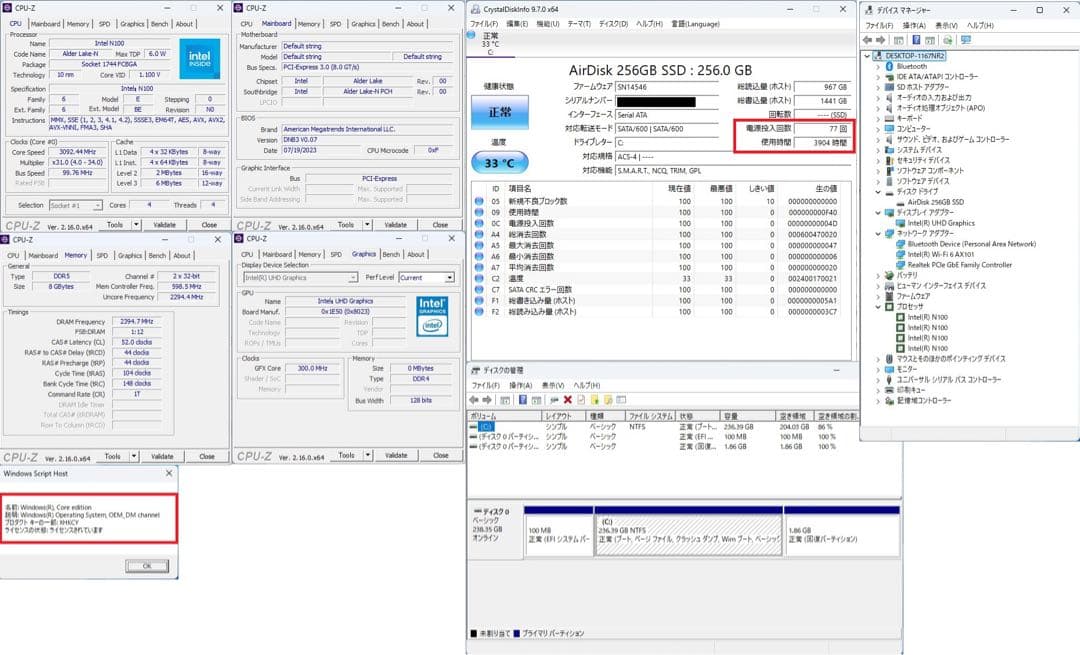Click the forward arrow in Device Manager toolbar
Image resolution: width=1080 pixels, height=655 pixels.
point(881,39)
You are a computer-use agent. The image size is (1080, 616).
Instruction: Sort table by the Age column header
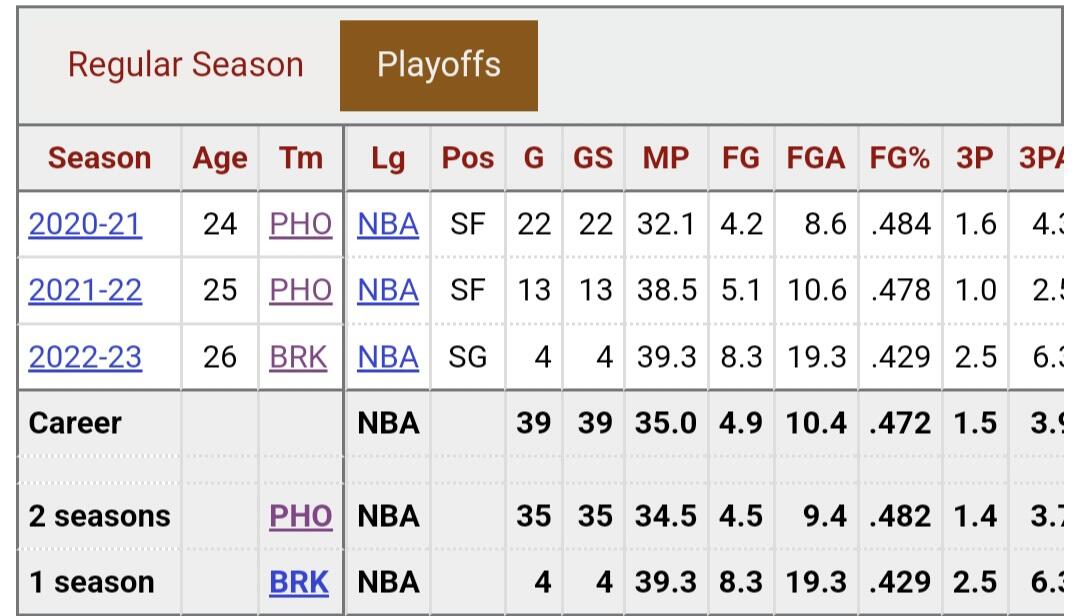pyautogui.click(x=219, y=158)
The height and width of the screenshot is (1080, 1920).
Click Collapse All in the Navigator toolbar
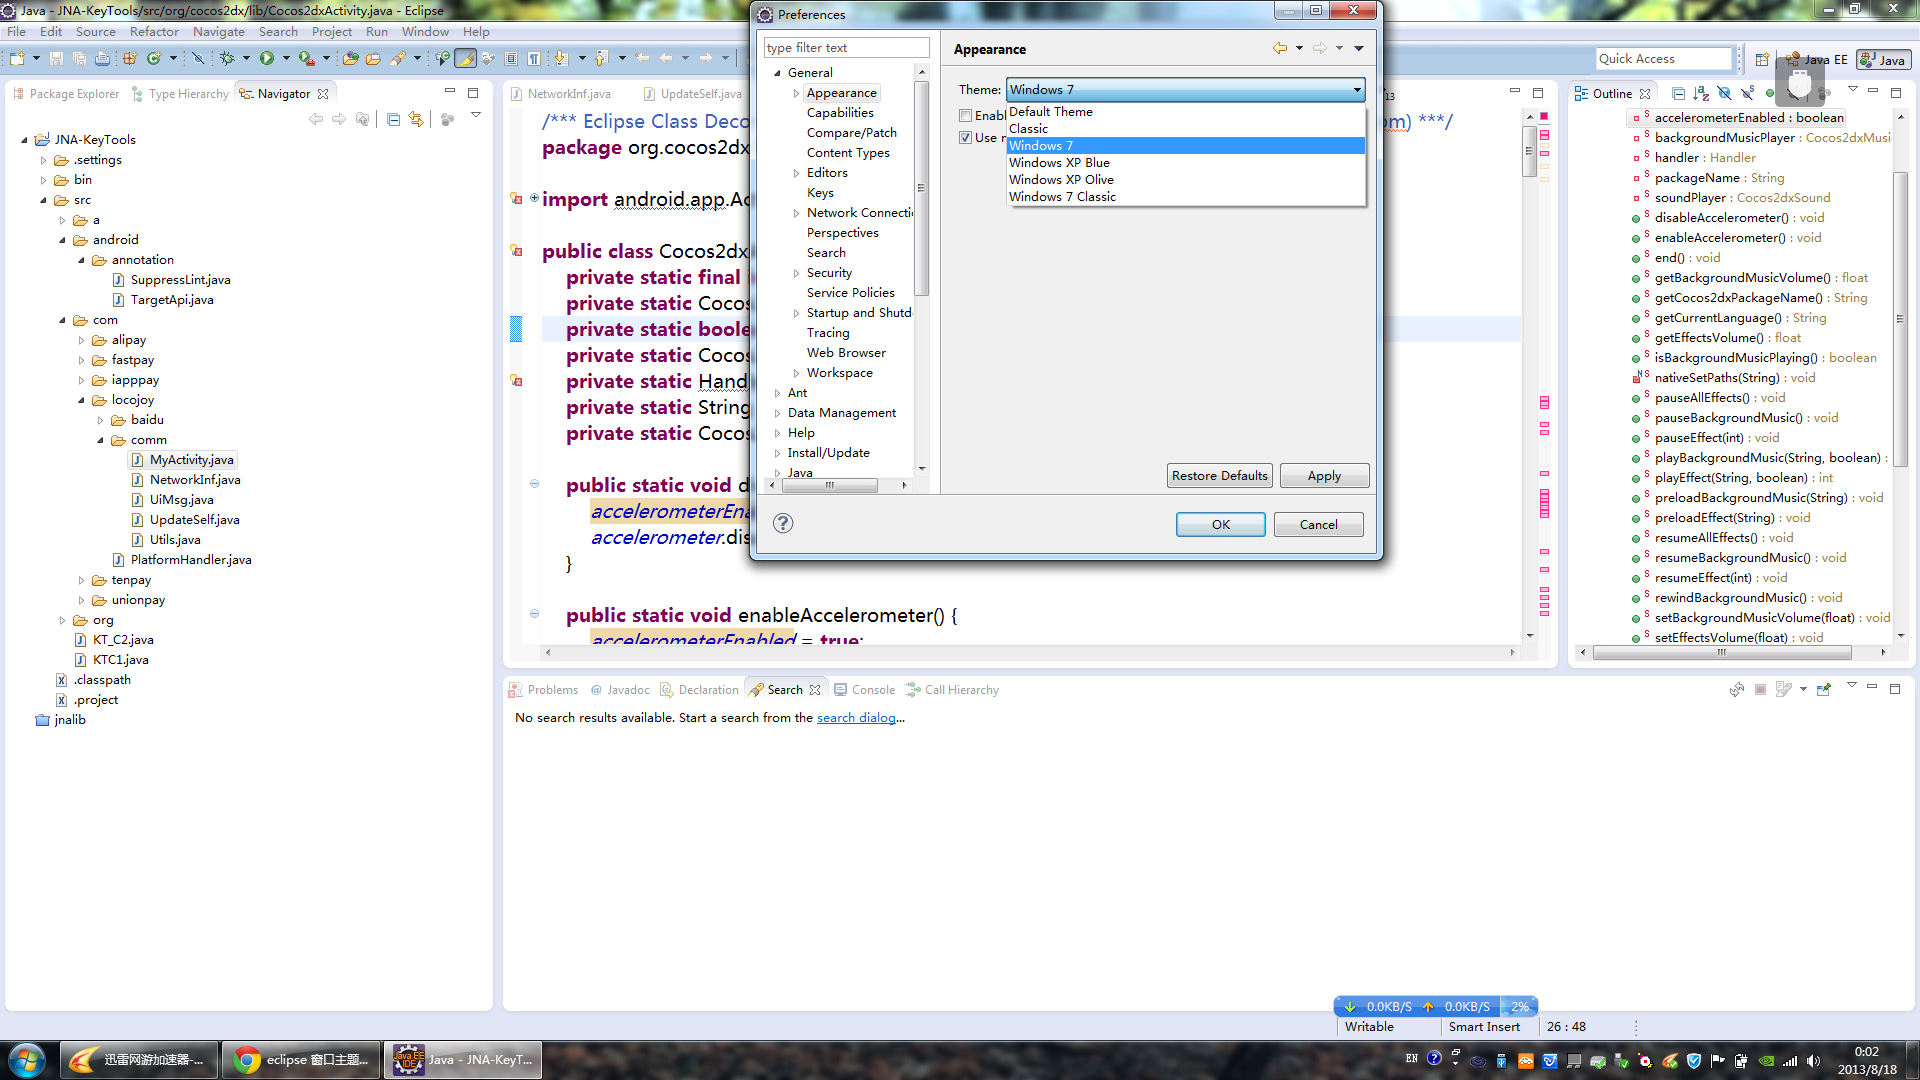pos(393,120)
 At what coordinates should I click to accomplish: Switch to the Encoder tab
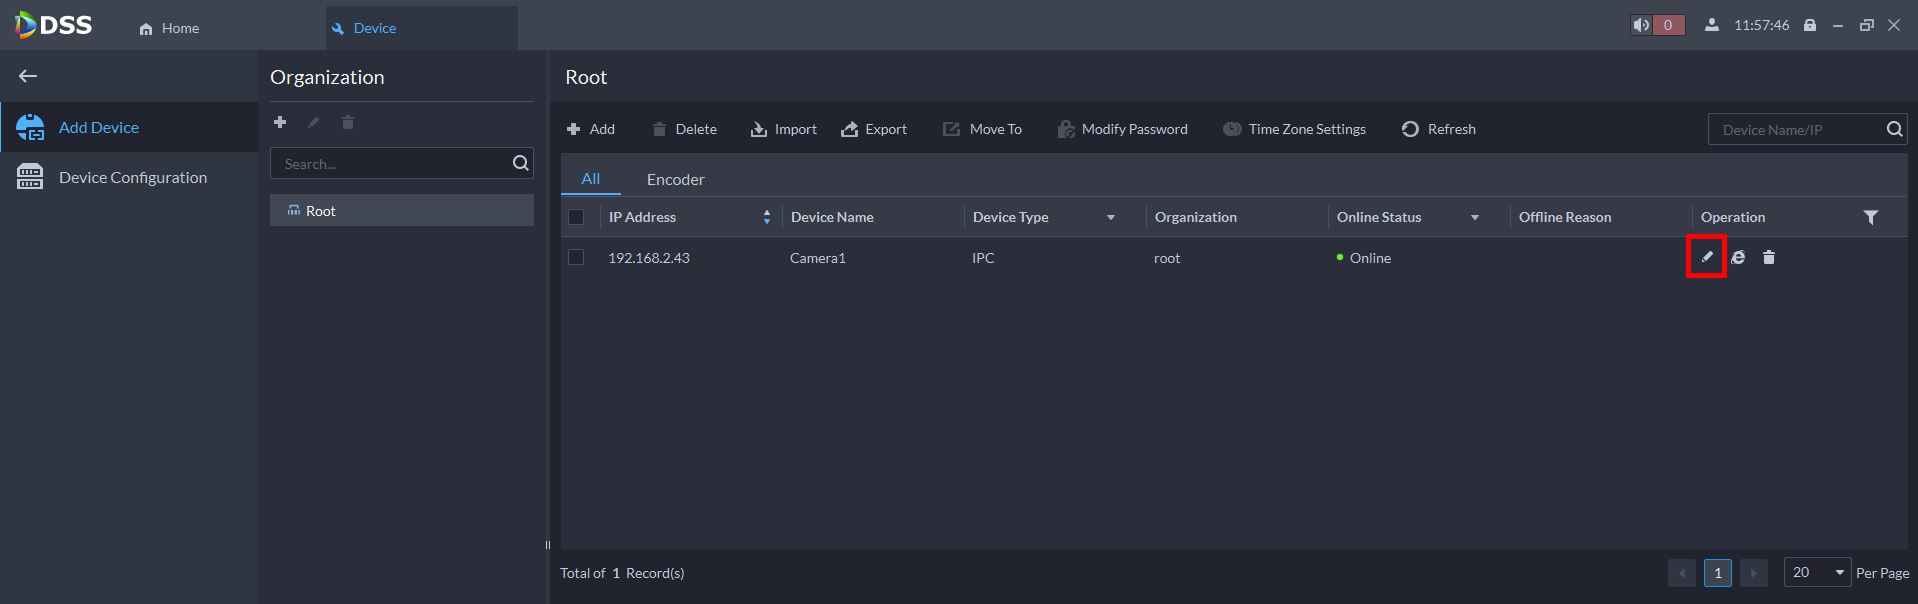click(x=675, y=179)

-------

Directions: Update the data above by replacing "column header" with "column heading" and leaving everything else unchanged. Omit the pictures from your answer.

Output of the exercise:
Click the forward arrow in Device Manager toolbar
Image resolution: width=1080 pixels, height=655 pixels.
point(881,39)
You are a computer-use agent. The image size is (1080, 616).
Instruction: Sort table by the Age column heading
pyautogui.click(x=219, y=158)
The height and width of the screenshot is (1080, 1920).
Click Collapse All in the Navigator toolbar
pos(393,120)
 At what coordinates should I click to accomplish: Switch to the Encoder tab
click(x=675, y=179)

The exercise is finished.